旧優生保護法をめぐる裁判は最高裁が7月3日、旧優生保護法を違憲とし国の賠償責任を認める判決を言い渡しました。旧優生保護法の下で不妊手術を執刀した産婦人科医です。

 堀口貞夫医師「『私はここにいてはいけないということですか』と直接言われたこともありますね」

 東京都の産婦人科医堀口貞夫さん(91)は、医局の研修生だった20代の頃から旧優生保護法が廃止されるまでの10年間、不妊手術に携わりました。

 堀口貞夫医師「挟んでつぶして両脇を結ぶ」

 堀口さんが行っていたのは、卵管を圧迫して縛る手術法でした。開腹が不要な手術のため、傷痕が目立たないケースが多いと言います。

 堀口貞夫医師「本人が不妊手術をやったということが分からないようにしたいというのが親の考え方なんですよ。目立たないようにやってほしい、目立たないように縫い合わせてほしい」

 1948年に制定された旧優生保護法には「不良な子孫の出生を防止する」と明記され、全国で不妊手術が推し進められました。

 法律が制定されたのは、戦後の人口過多や食糧難の時代でした。障害のある子を持つ親が疲弊する現状がありました。

 堀口さんの元にも「娘が出産すれば周りに迷惑が掛かる」と多くの母親が手術を依頼しました。

 堀口貞夫医師「(親から)経済的にも成り立たないし妊娠を避けたいので『妊娠しないような処置ができるだろうか』という相談を受ける」

 手術を強制された人は1996年に法律が改正されるまでの間、全国で約2万5000人、宮城県では全国で2番目に多い1400人に上っています。

 当時、手術への疑問を抱かなかった堀口さんは、産婦人科医たちが「時代の要請」として手術を行っていたと振り返ります。
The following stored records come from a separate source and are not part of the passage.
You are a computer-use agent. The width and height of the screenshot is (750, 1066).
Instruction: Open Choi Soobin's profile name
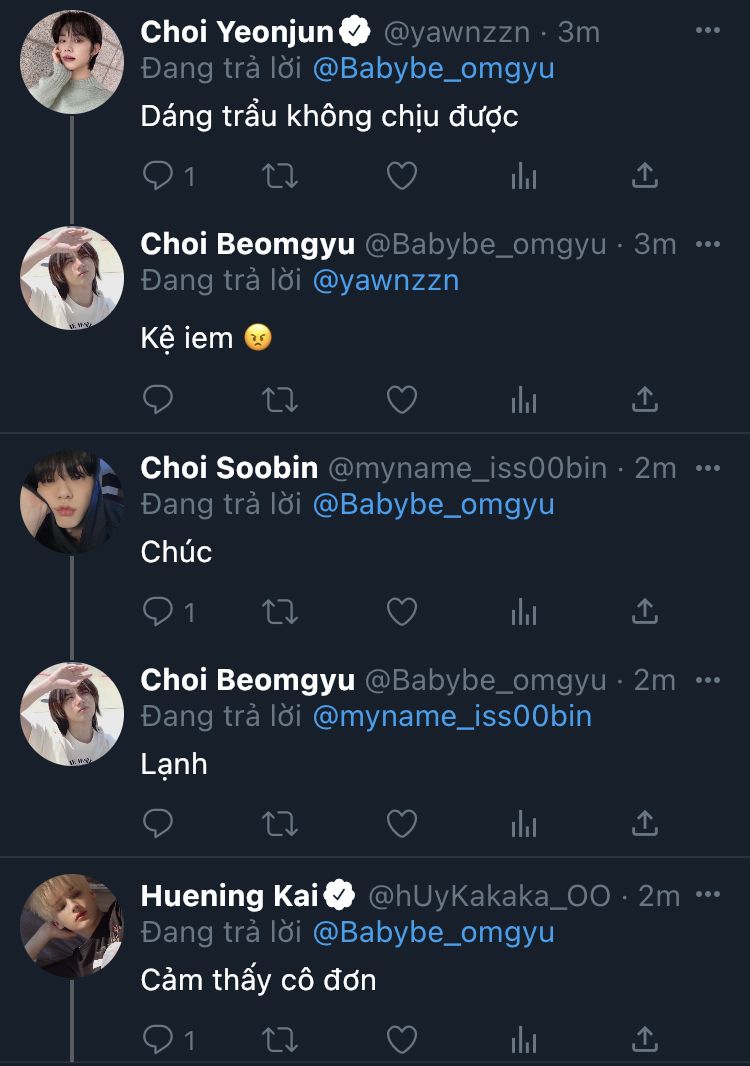(229, 467)
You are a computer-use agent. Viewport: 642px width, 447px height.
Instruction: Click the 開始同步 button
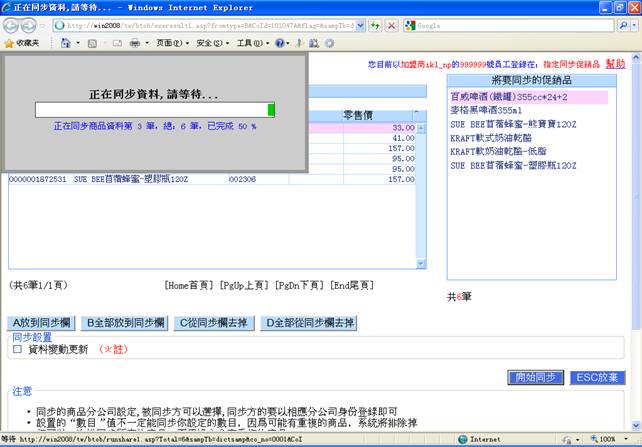pyautogui.click(x=535, y=377)
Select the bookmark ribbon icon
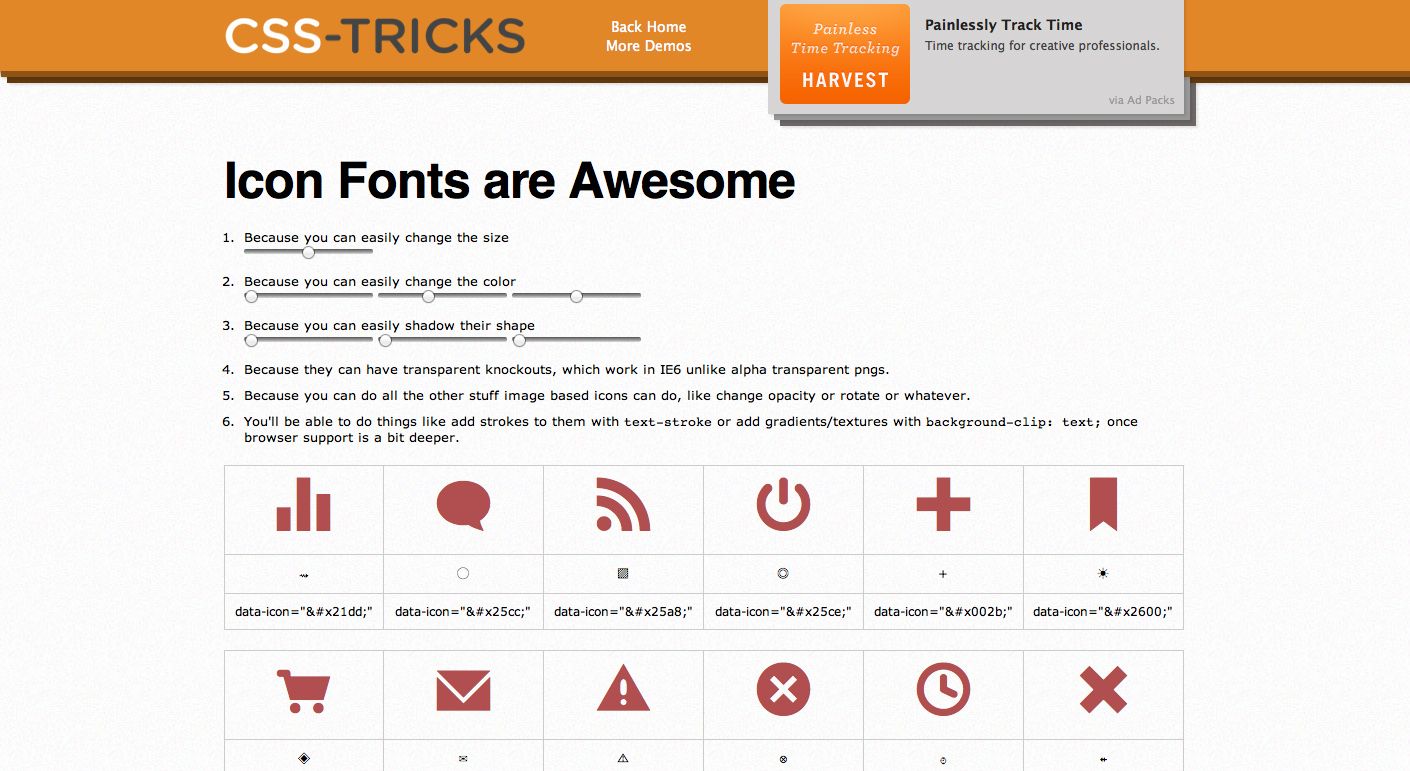Viewport: 1410px width, 771px height. tap(1103, 506)
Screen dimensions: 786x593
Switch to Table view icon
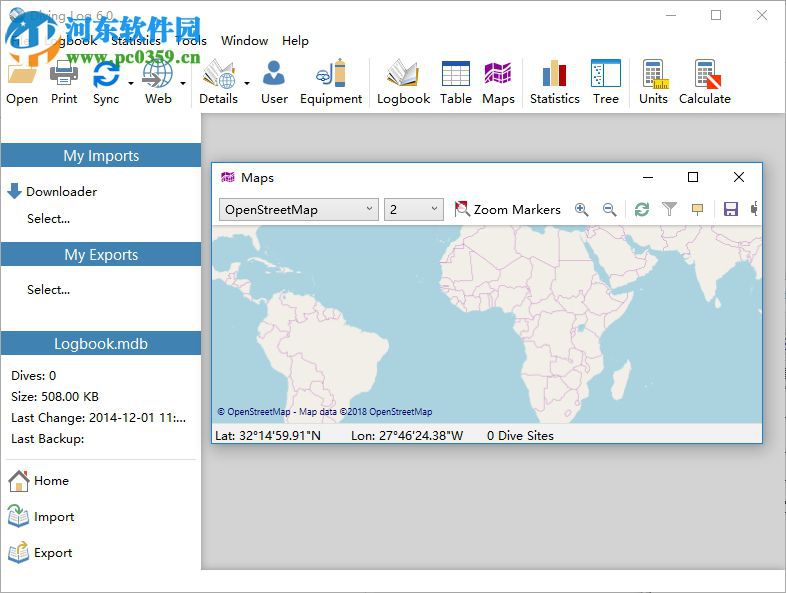coord(455,82)
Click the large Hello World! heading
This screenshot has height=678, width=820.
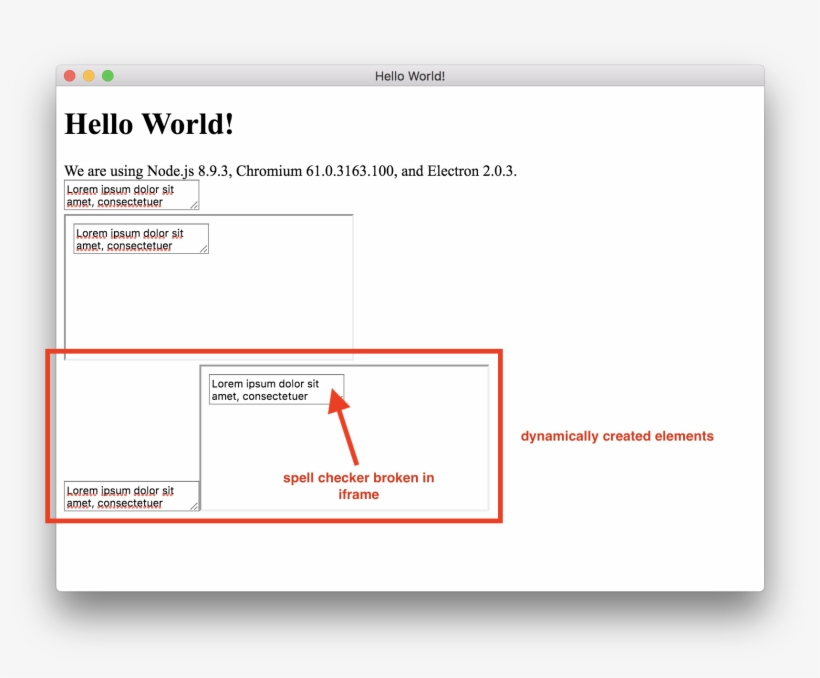coord(149,125)
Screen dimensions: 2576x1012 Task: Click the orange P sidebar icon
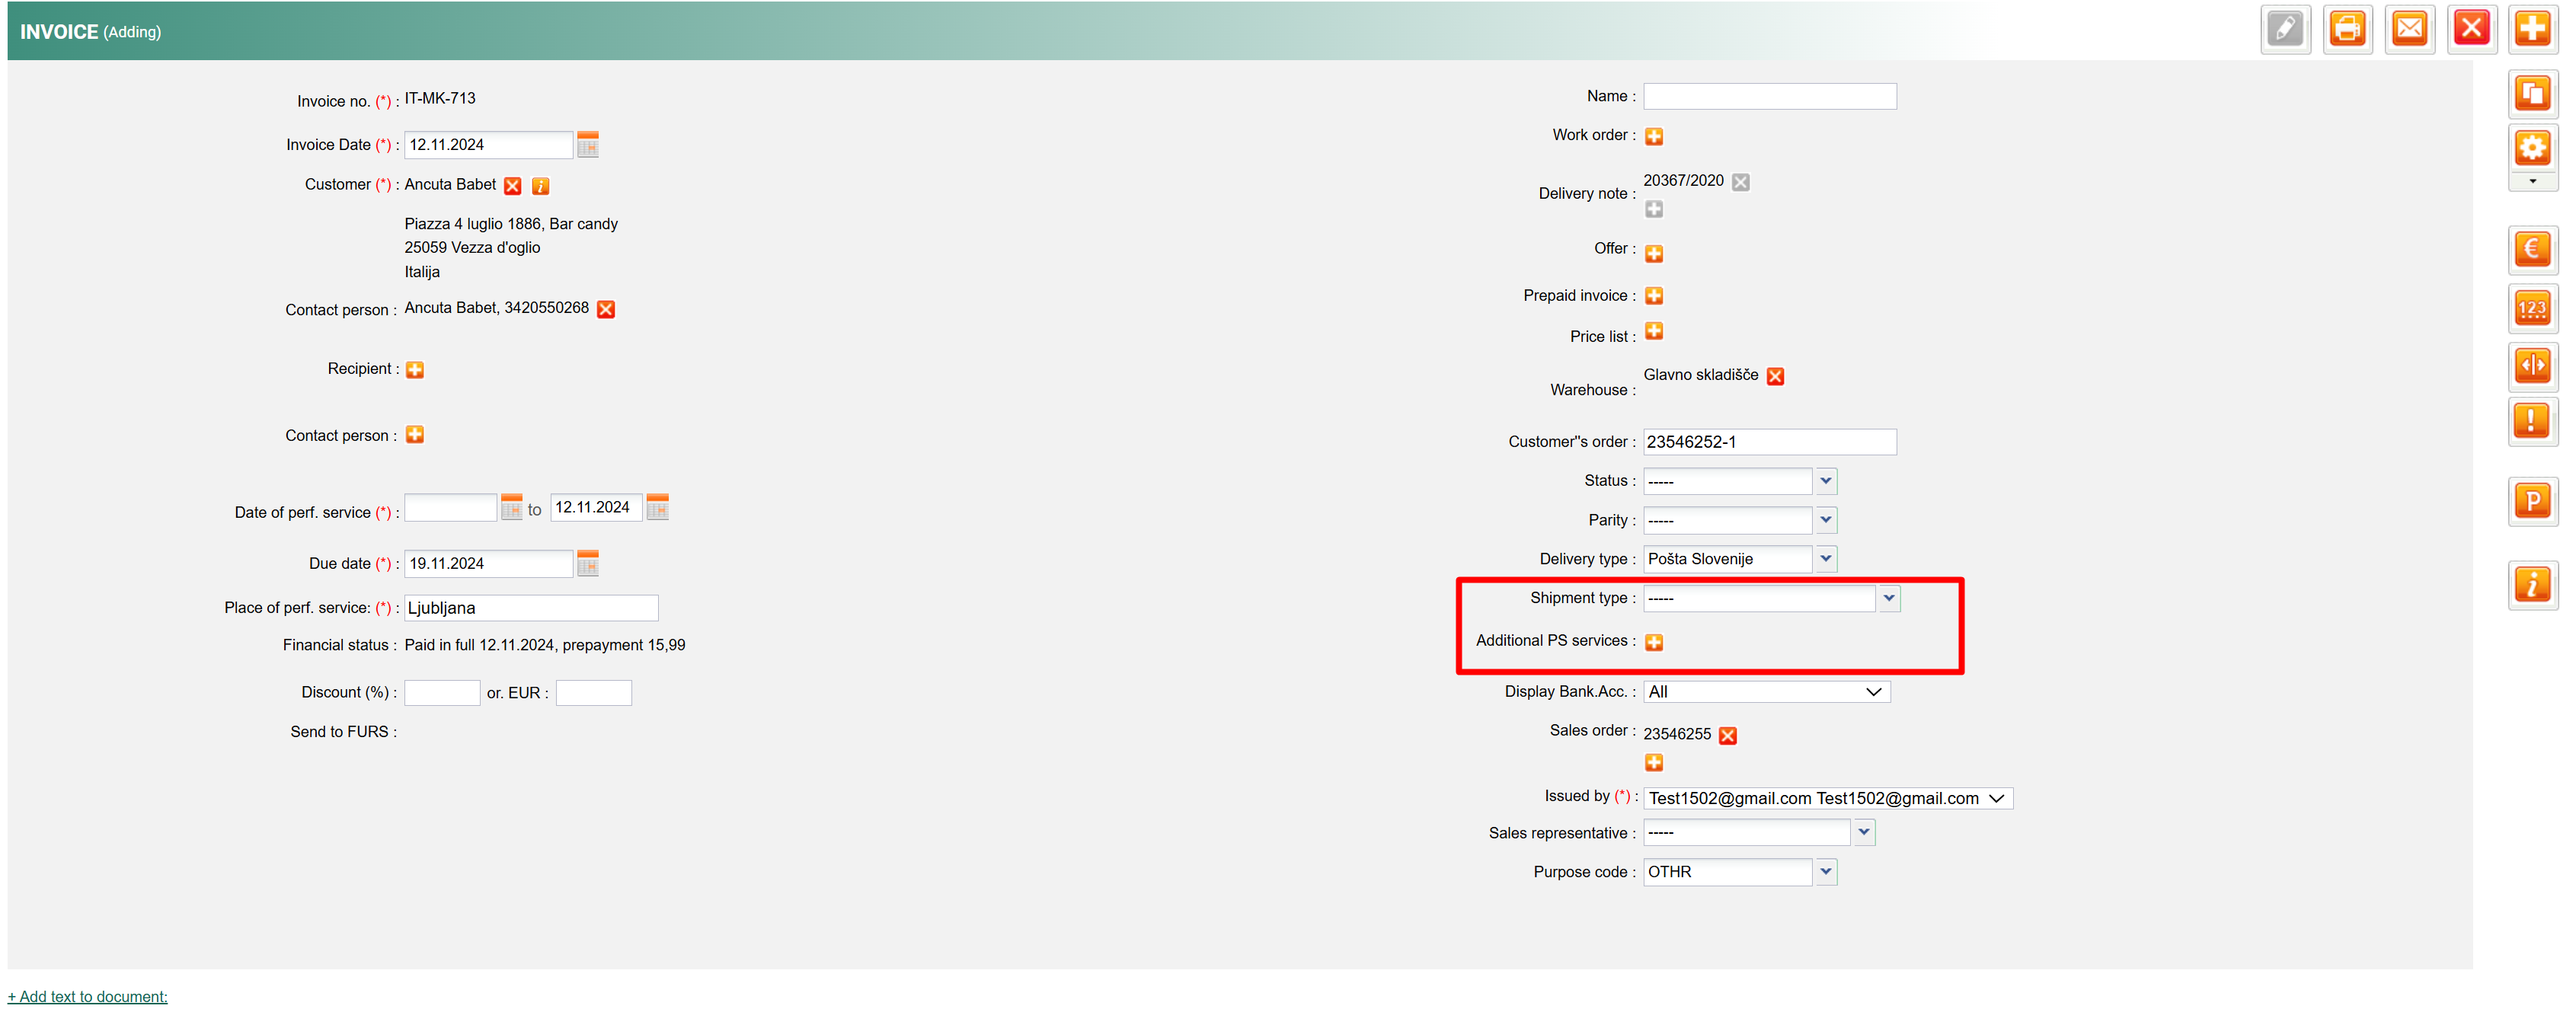click(2532, 500)
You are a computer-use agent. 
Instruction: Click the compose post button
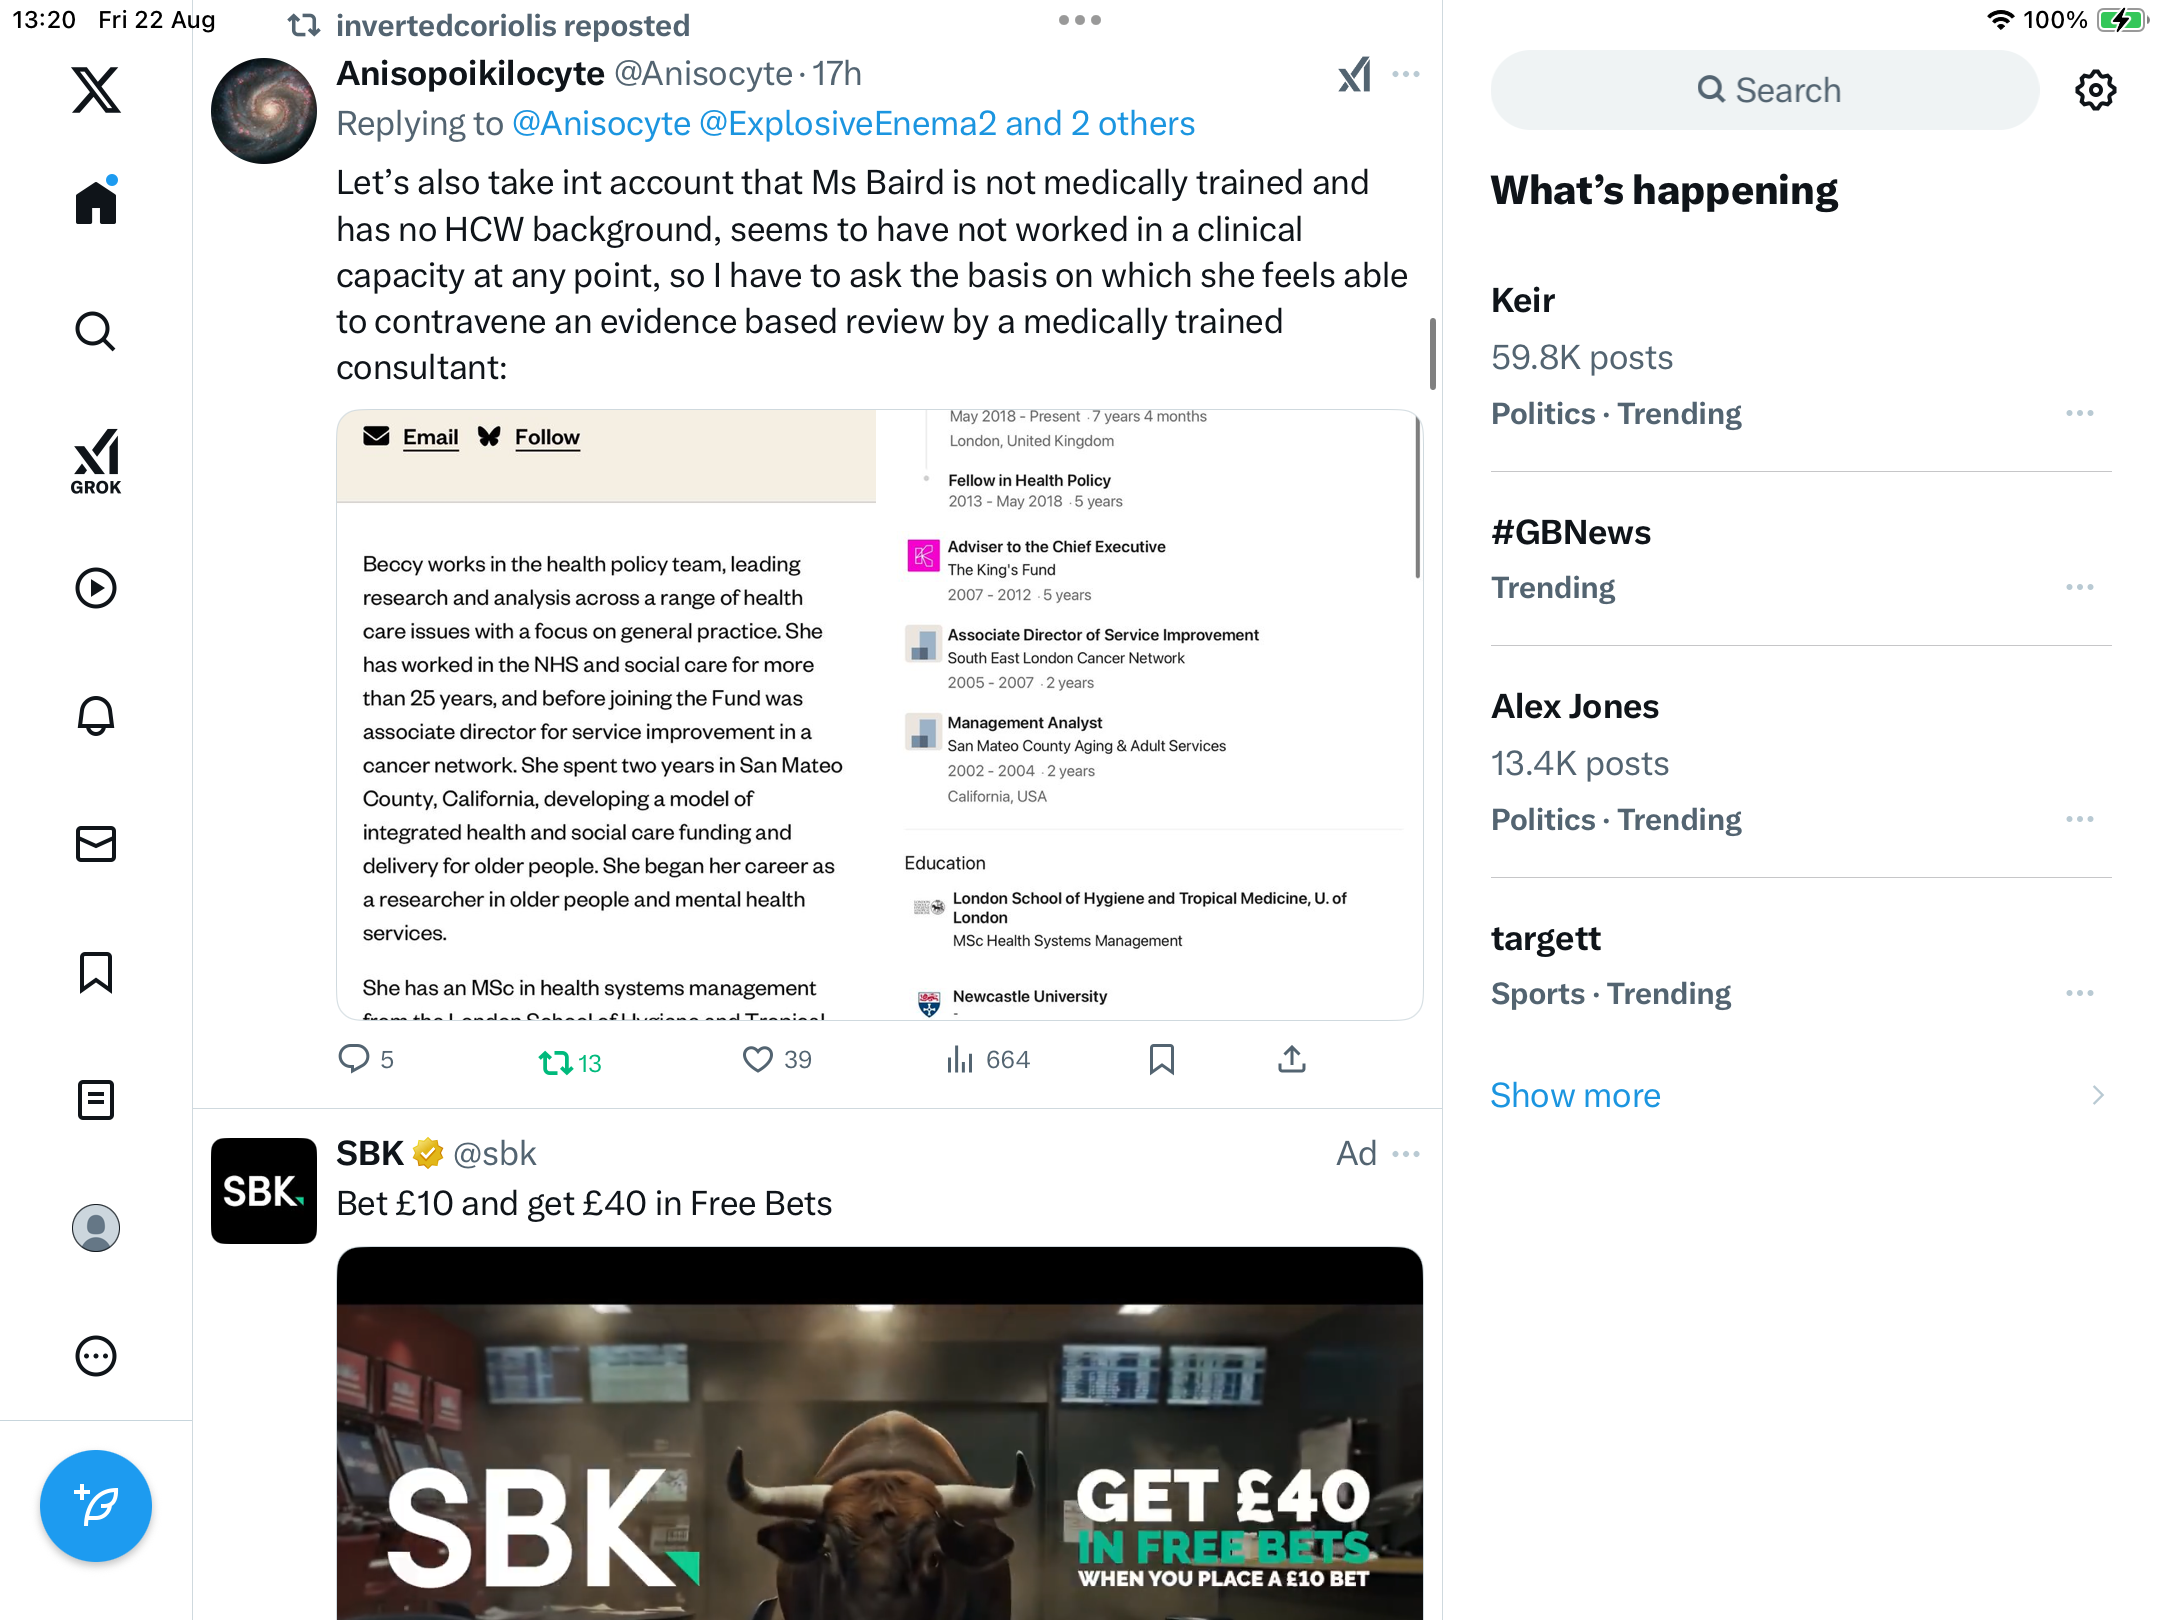point(96,1505)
 堀口貞夫医師「今の価値観でおかしいよねと言ってもその時代はそうは考えてはいなかったわけだから。その時代は仕方がなかったんでしょうね。周りも仕方がないと思っていたから法律まで作っちゃったわけだし」

 産婦人科の団体は「旧優生保護法の問題点を指摘しなかったことを深く反省し、被害者に心からおわびします」と表明しています。